= EXERCISE INSTRUCTIONS =
Send back the listing, word for word.

= DATA TO EXAMINE =
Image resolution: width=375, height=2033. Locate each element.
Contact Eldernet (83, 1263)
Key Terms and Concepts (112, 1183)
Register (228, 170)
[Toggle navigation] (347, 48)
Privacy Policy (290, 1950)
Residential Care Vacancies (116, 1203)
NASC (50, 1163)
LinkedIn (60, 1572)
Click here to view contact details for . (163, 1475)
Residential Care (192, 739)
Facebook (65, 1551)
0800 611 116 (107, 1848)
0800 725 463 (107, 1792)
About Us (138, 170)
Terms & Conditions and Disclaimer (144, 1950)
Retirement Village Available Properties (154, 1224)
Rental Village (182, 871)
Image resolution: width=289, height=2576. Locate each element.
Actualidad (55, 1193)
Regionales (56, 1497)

= ANSWER BELOW =
Image resolution: width=375, height=2033. Locate each element.
Contact Eldernet (83, 1263)
Key Terms and Concepts (112, 1183)
Register (228, 170)
[Toggle navigation] (347, 48)
Privacy Policy (290, 1950)
Residential Care Vacancies (116, 1203)
NASC (50, 1163)
LinkedIn (60, 1572)
Click here to view contact details for . (163, 1475)
Residential Care (192, 739)
Facebook (65, 1551)
0800 611 116 (107, 1848)
0800 725 463 (107, 1792)
About Us (138, 170)
Terms & Conditions and Disclaimer (144, 1950)
Retirement Village Available Properties (154, 1224)
Rental Village (182, 871)
Image resolution: width=289, height=2576. Locate each element.
Actualidad (55, 1193)
Regionales (56, 1497)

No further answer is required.